Show every line in the records below that contains the word "icon".

Element and text location records:
■ ■ ■ ■

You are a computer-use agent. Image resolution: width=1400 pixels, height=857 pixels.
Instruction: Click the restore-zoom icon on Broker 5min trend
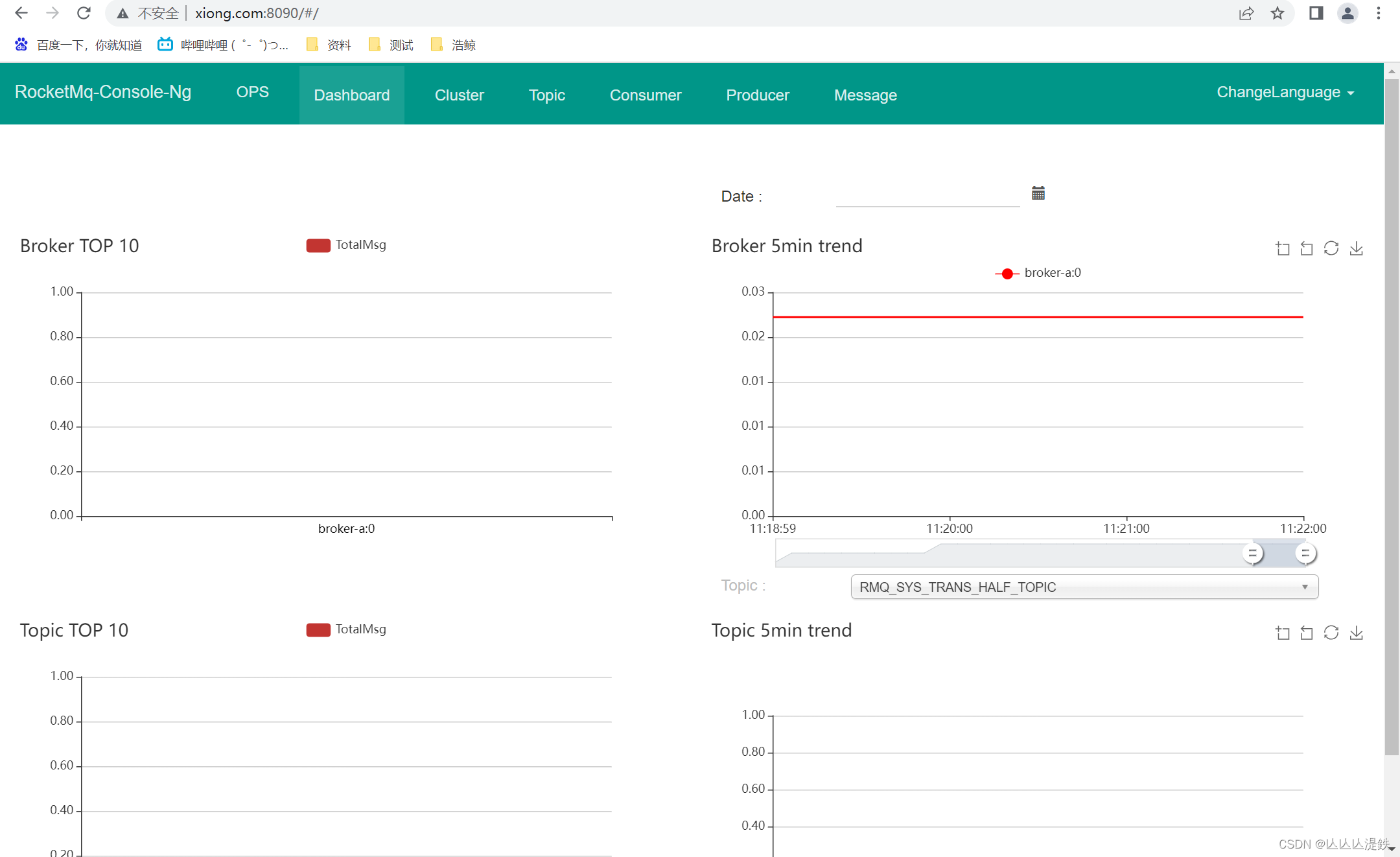[x=1307, y=248]
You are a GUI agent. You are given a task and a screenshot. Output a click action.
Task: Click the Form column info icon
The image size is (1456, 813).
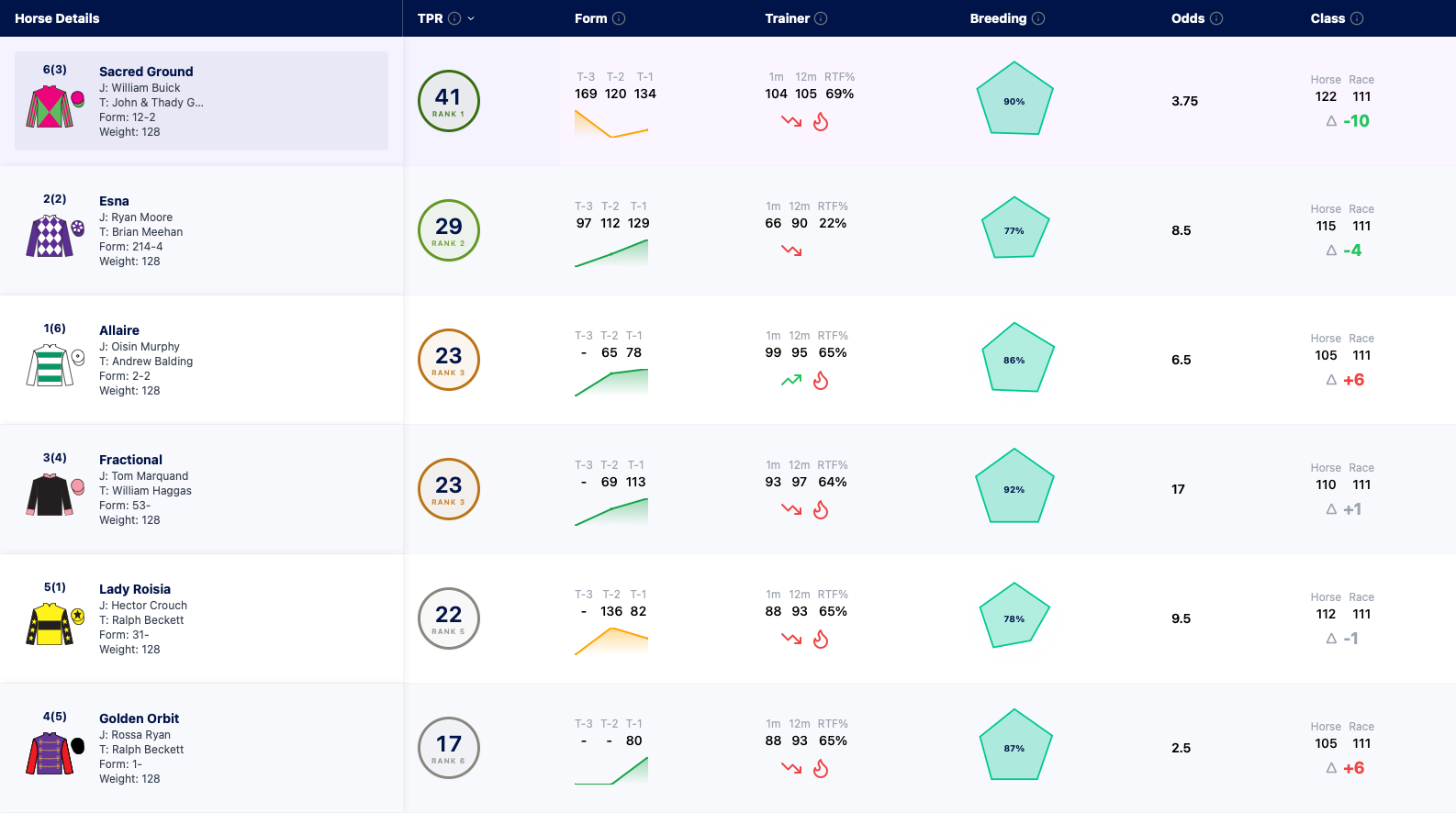pyautogui.click(x=619, y=18)
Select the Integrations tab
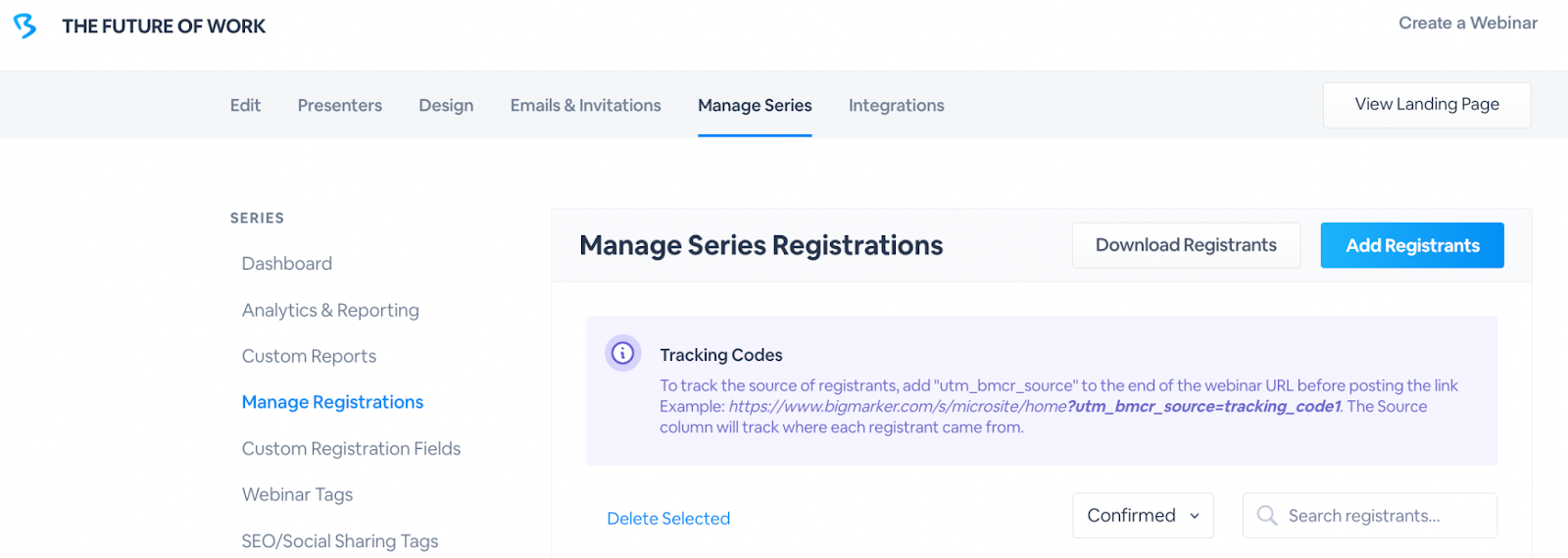 (896, 105)
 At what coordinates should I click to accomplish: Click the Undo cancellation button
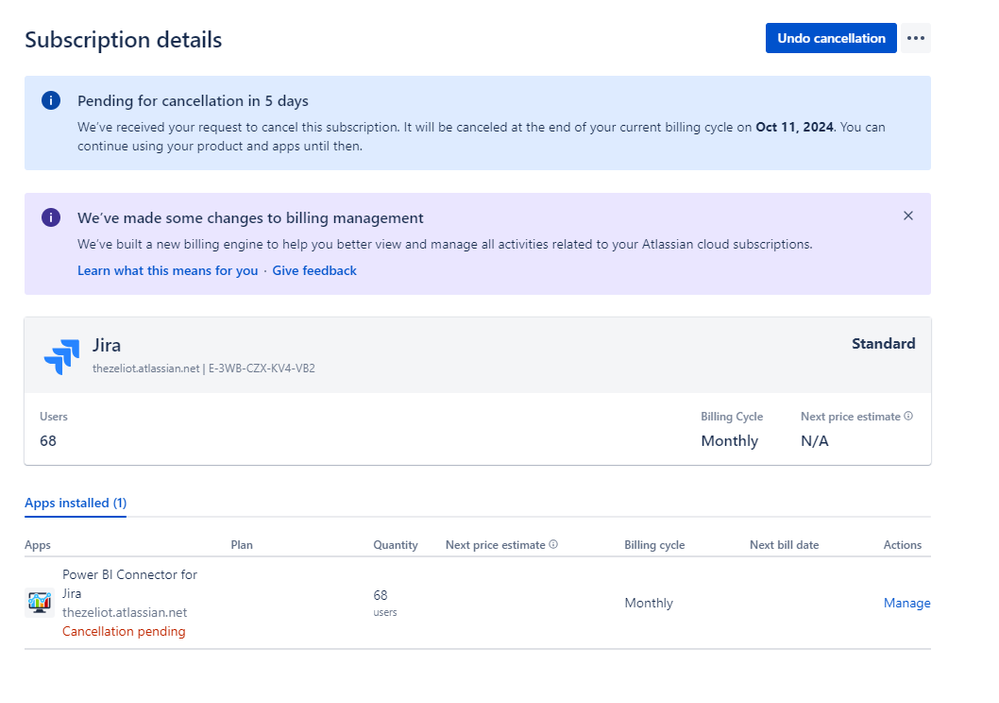[x=831, y=38]
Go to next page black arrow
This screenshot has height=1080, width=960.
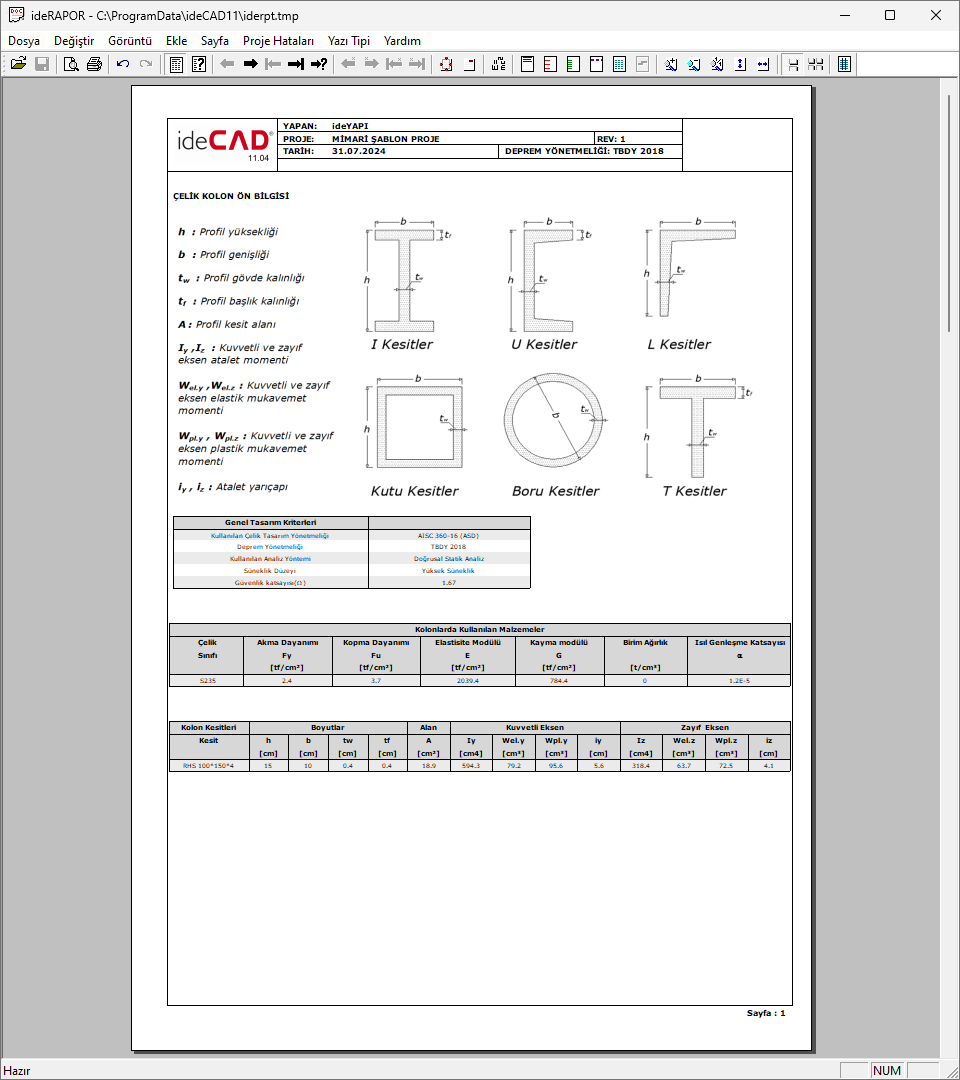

■ ■ ■ ■

Right answer =>
Instruction: Click the restore-zoom icon on Broker 5min trend
Task: Click the Form column info icon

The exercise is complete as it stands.